After the full-frame mirrorless Canon EOS R received a great deal of criticism for its lack of in-body stabilisation (IBIS), the company has filed a Japanese patent for a camera-based stabilisation system.
This follows Canon's public explanation for the EOS R's lack of IBIS, asserting that "in-lens IS is the optimum system for image stabilisation".
Intriguingly, however, the technical diagrams in the newly filed patent (P2018-165756A) depict a DSLR body instead of a mirrorless one.
According to the filing (via Google translate), the new technology is designed "To make it possible to prevent roller shake and to prevent shift shake by a simplified structure."

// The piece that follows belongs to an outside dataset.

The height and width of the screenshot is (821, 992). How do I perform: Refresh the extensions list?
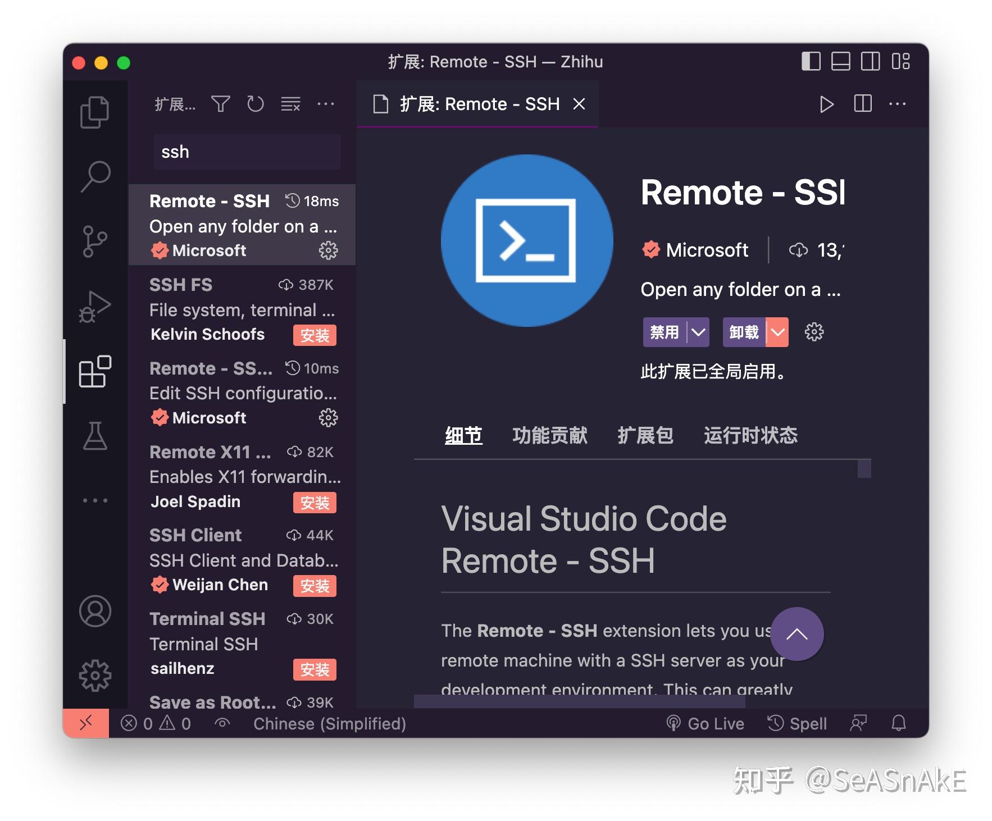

"An imaging device includes an imaging element, a frame body that supports the imaging element, and a driving member that moves the frame body in a direction parallel to an imaging plane of the imaging element, wherein the driving member, And that the vibrating part of at least one driving member overlaps with the center of the image pickup surface of the image pickup element when viewed from a direction orthogonal to the image pickup surface of the image pickup element."
While Canon did allude to us that it was working on IBIS, this was in the context of the EOS R and future iterations of the full-frame mirrorless system. Seeing this patent filed with a diagram of a DSLR raises intriguing questions.
We've no doubt that a pro-grade EOS R is in the pipeline, which will likely feature in-body stabilisation. Is Canon looking to breathe new life into its DSLRs with the same technology? More news as we have it.